Sit and watch as Mongolians dressed to impress in beautiful traditional deels celebrate graduations, weddings, birthdays, and more, and watch as they pose for photographs next to the statues with family and friends.
Sukhbaatar Square is the place to experience Mongolian culture in a way that’s both authentic and natural without feeling touristic. Locals love the square and the weekly events as much as foreigners – a rare thing to find in such a public city space.
Sukhbaatar Square is also home to the Parliament House, also known as the Government House, where the President and Prime Minister have their offices in the city. The building faces south like is the tradition with gers, and the giant window-clad building is one of the most iconic in the city.
During holidays and when high-level politicians visit the city, the square transforms into a military parade with military personnel standing post, marching or riding their trusty Mongolian steeds to celebrate the occasion. Whatever it may be.

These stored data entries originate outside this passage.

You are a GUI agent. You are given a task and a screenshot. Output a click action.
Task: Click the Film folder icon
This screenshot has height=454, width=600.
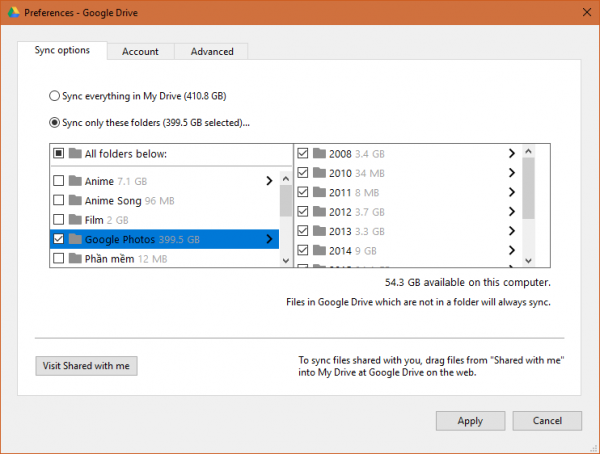(75, 219)
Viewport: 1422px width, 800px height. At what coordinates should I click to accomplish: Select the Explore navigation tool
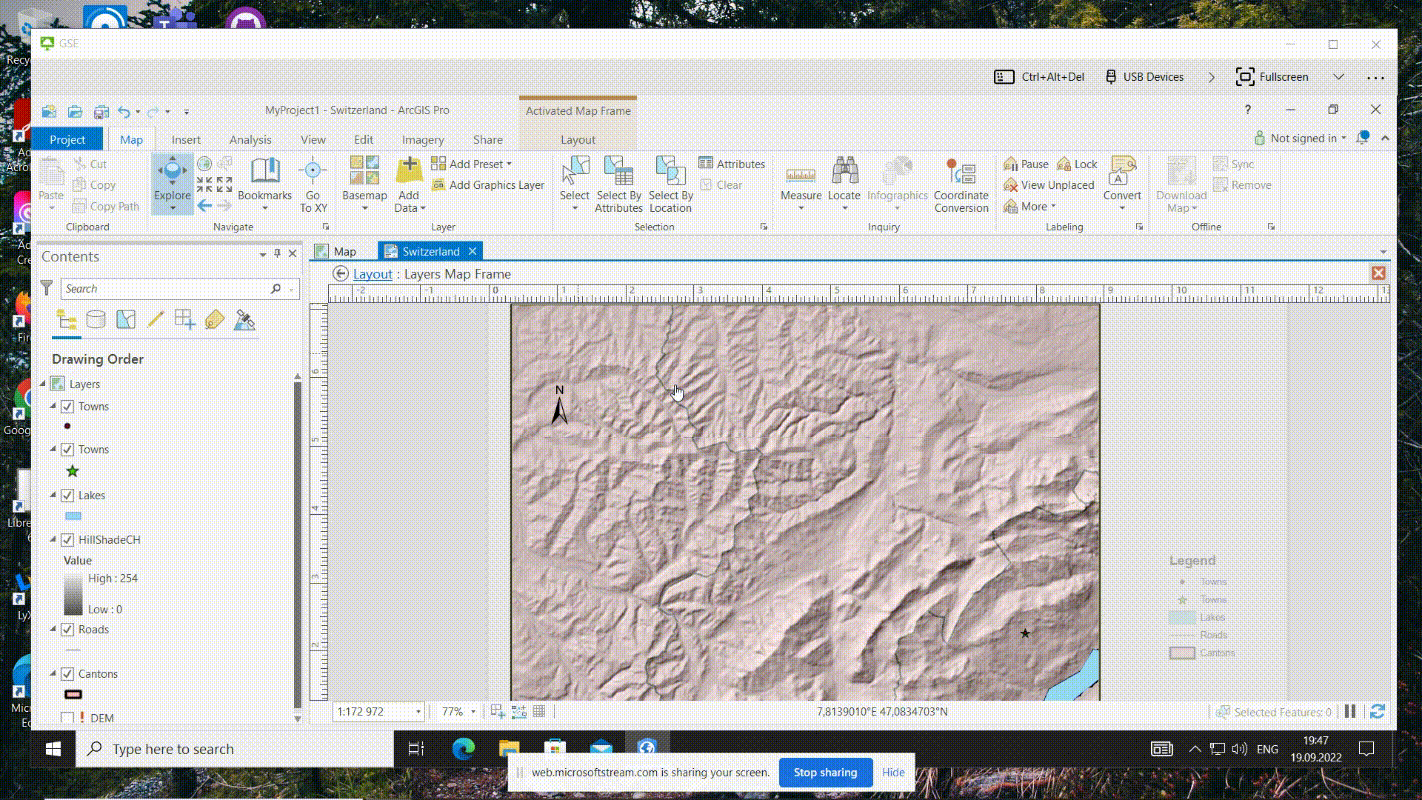coord(172,176)
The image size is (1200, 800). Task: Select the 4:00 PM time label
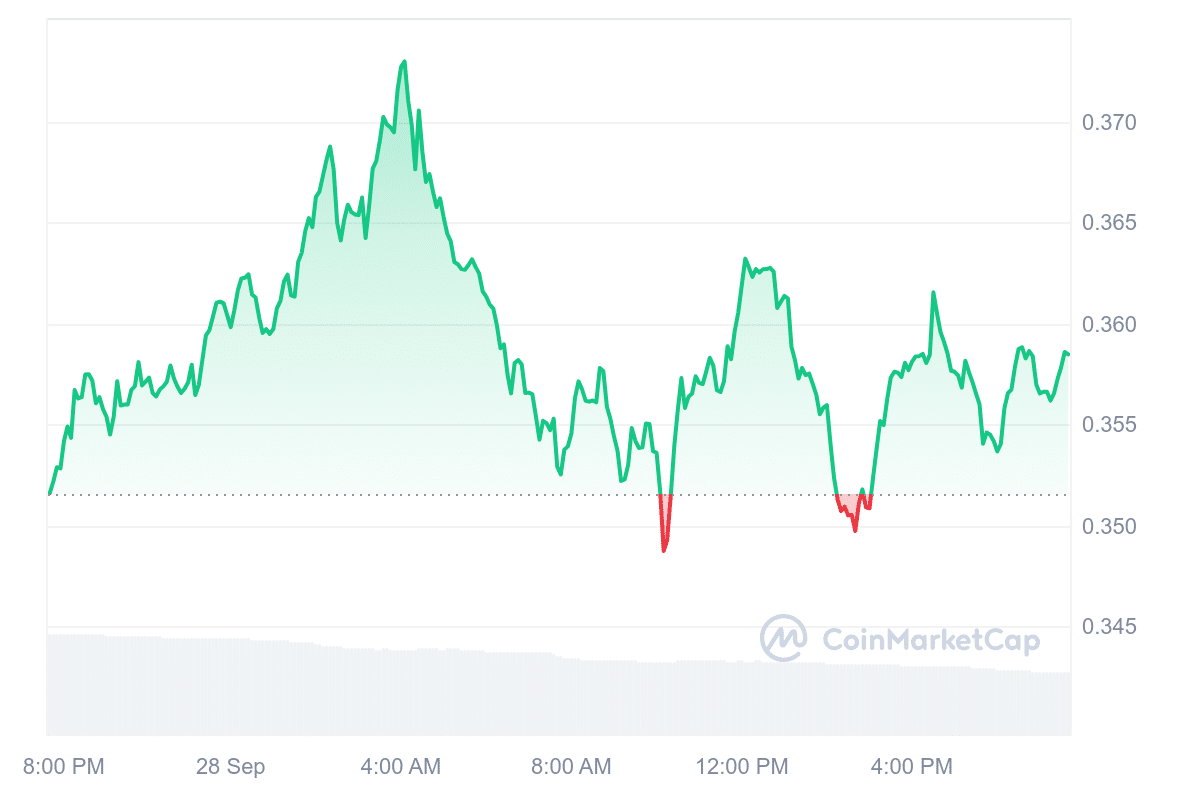coord(912,767)
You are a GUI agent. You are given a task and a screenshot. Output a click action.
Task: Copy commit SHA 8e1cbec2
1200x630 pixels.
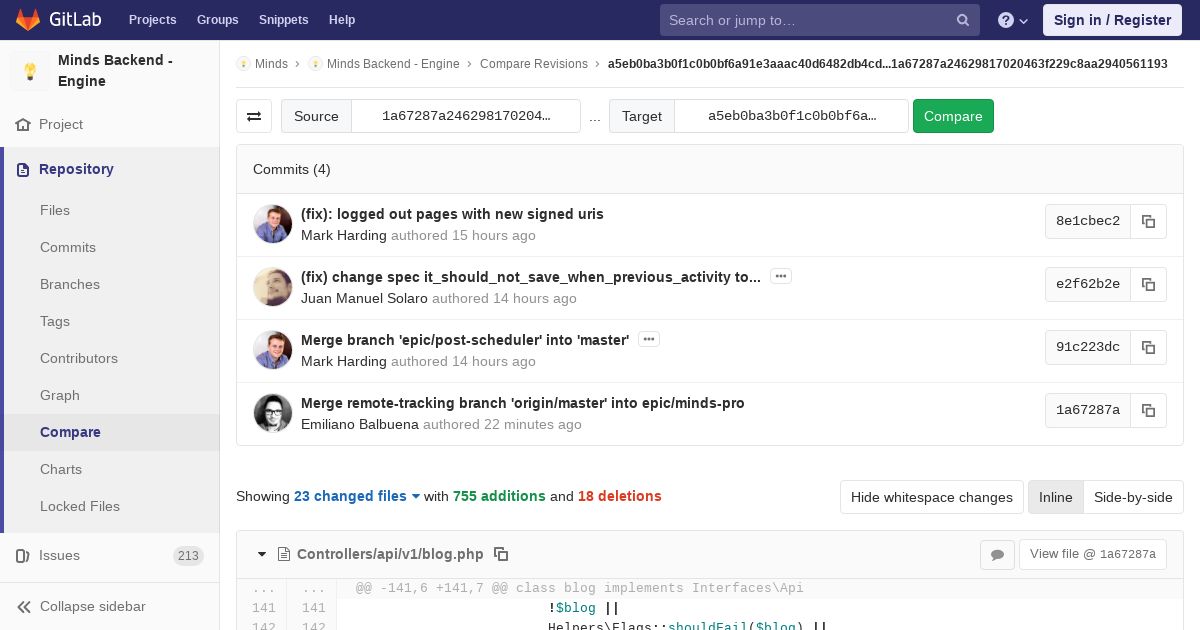click(x=1148, y=221)
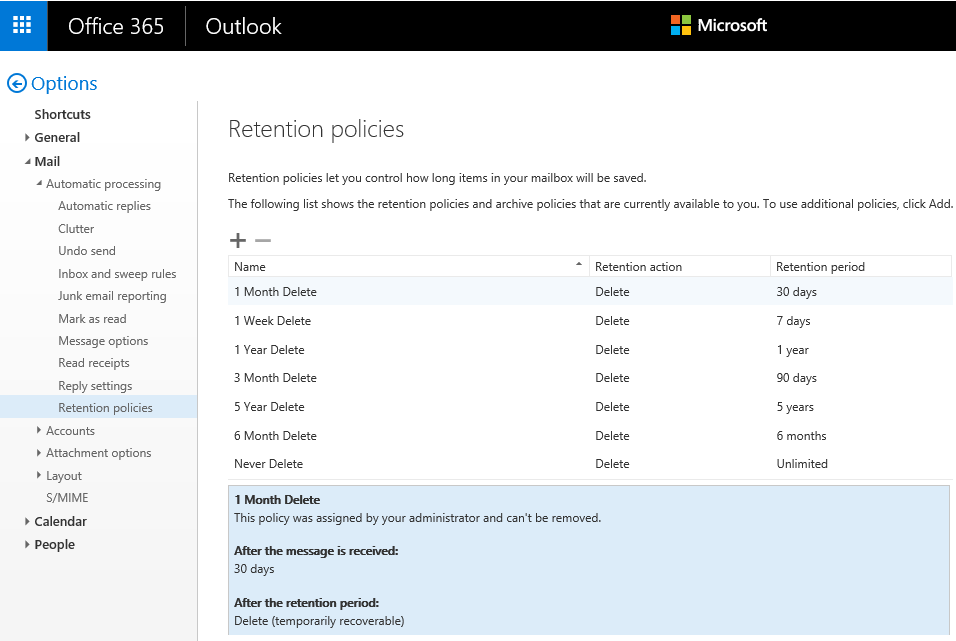Collapse the Mail section
Image resolution: width=956 pixels, height=641 pixels.
(28, 161)
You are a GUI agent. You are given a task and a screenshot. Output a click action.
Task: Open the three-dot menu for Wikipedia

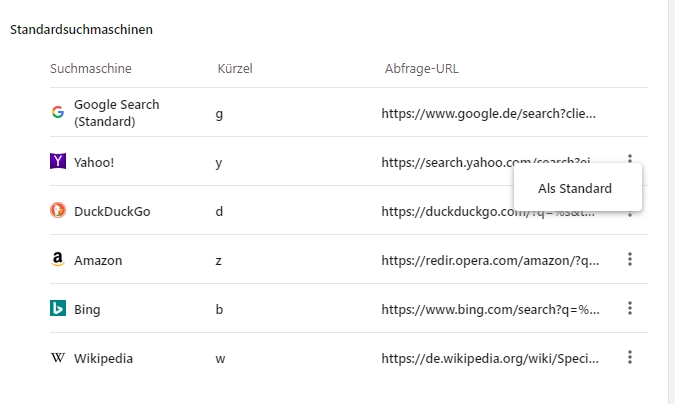(x=630, y=358)
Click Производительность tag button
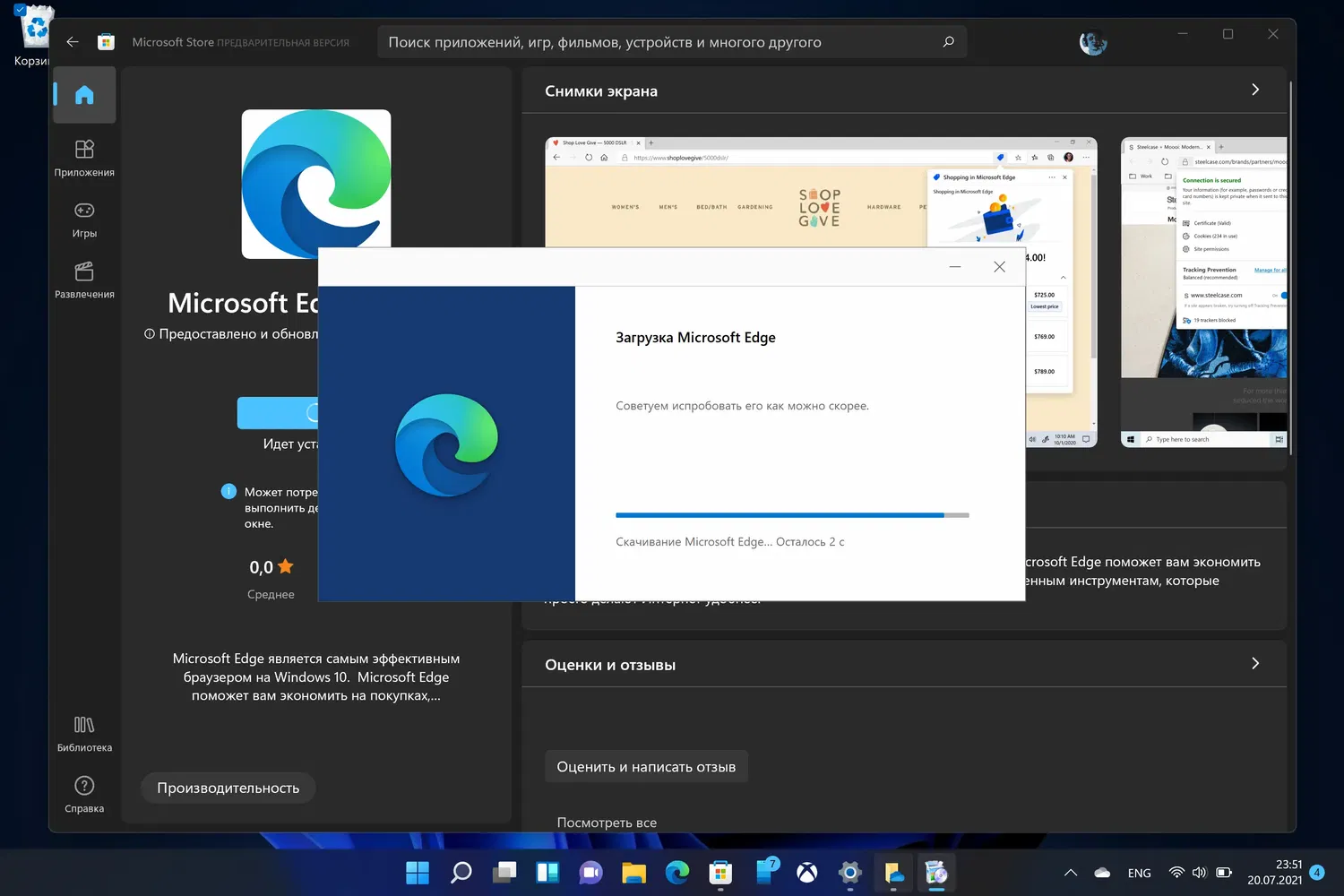This screenshot has height=896, width=1344. point(228,788)
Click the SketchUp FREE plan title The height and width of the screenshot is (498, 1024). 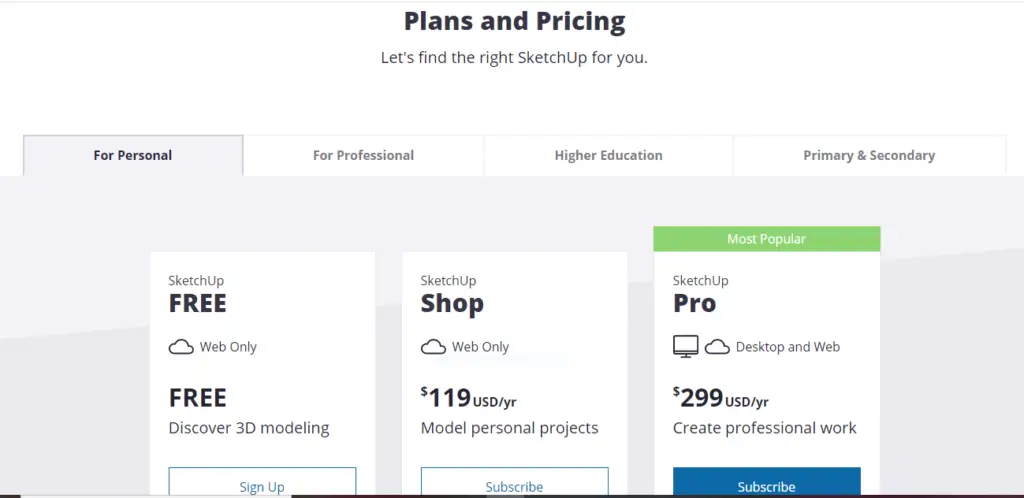pyautogui.click(x=198, y=294)
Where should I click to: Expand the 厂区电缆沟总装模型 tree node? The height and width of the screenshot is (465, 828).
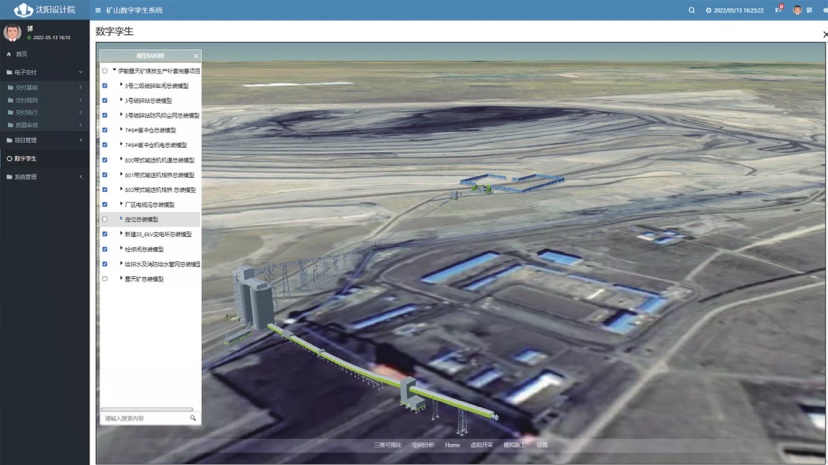121,204
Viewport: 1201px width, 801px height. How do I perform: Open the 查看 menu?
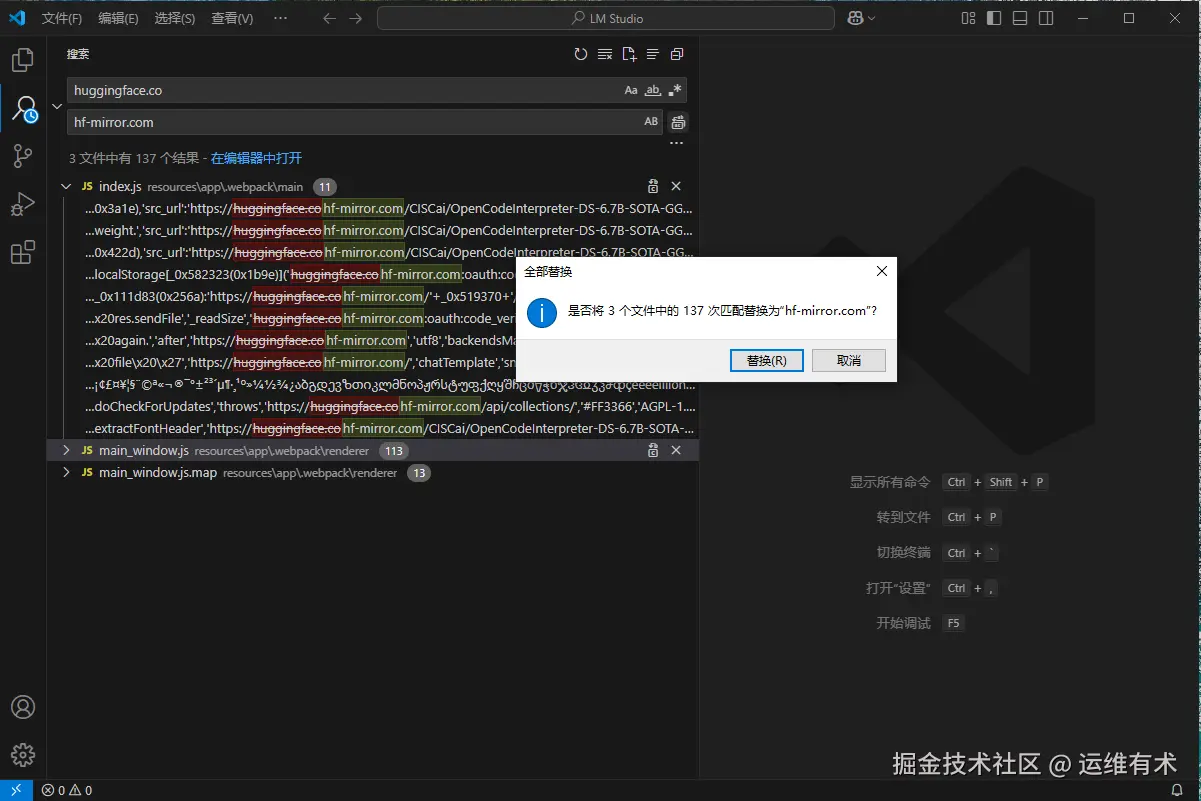tap(231, 17)
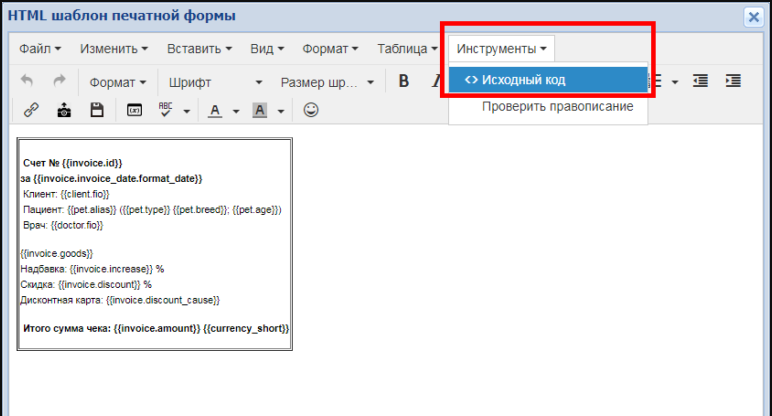Viewport: 772px width, 416px height.
Task: Choose Проверить правописание menu entry
Action: click(556, 106)
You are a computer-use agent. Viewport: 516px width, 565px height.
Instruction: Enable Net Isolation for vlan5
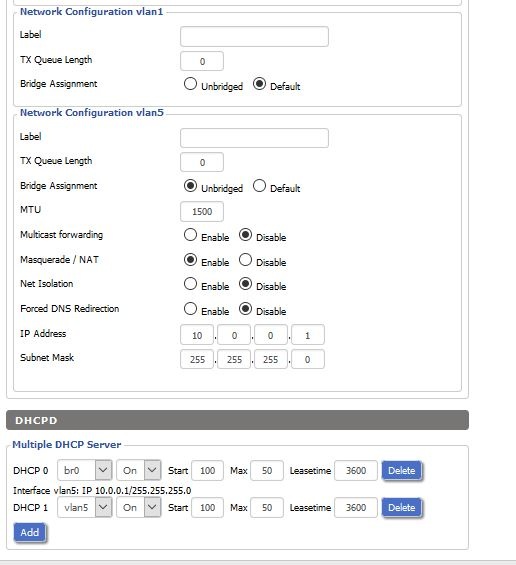[x=190, y=284]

Think of Sukhbaatar Square as the Buckingham Palace of Mongolia, well-dressed guards, and all.
A seated Genghis Khan statue overlooks the square, protecting and watching over the Mongolian people as he always has. The bronze dedication to the Great Khan is one of the biggest and most prominent statues of the great Mongol ruler in the city. (If you think you’re coming to Mongolia and won’t hear endless stories about the most revered Mongol in the world, you are sorely mistaken, my friend.)
Statues of Ögedei Khan and Kublai Khan adorn the far ends of the Parliament House’s front steps and an equestrian statue of Damdin Sukhbaatar, Mongolian’s revolutionary hero and the man whom the square has been named after sits in the central-most part of the square.
As the father of the Mongolian’s revolution, Sukhbaatar was a founding member of the Mongolian People’s Party and is a symbol of freedom to the country and the Mongolian people.
The square was the burial site of Sukhbaatar until 2005, when the Sukhbaatar Mausoleum was demolished. Sukhbaatar Square was erected in its place in 2006 to celebrate the 800th anniversary of the Mongolian Empire.
During the summer of 2020, the Ulaanbaatar Mayor’s Office spent 3.2 billion MNT to decorate the garden in front of Sukhbaatar Square, opening a new urban park and musical water fountain.
The 85-meter long musical fountain’s light display and water shows draw crowds of all ages daily, making it one of the best things to do and see in Ulaanbaatar.
When your hotel is near Sukhbaatar Square, you won’t help but notice the pink National Academic Theatre of Opera and Ballet of Mongolia that sites to the east. Operas, ballets, and more, the national theater employs 285 people and hosts more than 100 standing ovation-worthy performances a year.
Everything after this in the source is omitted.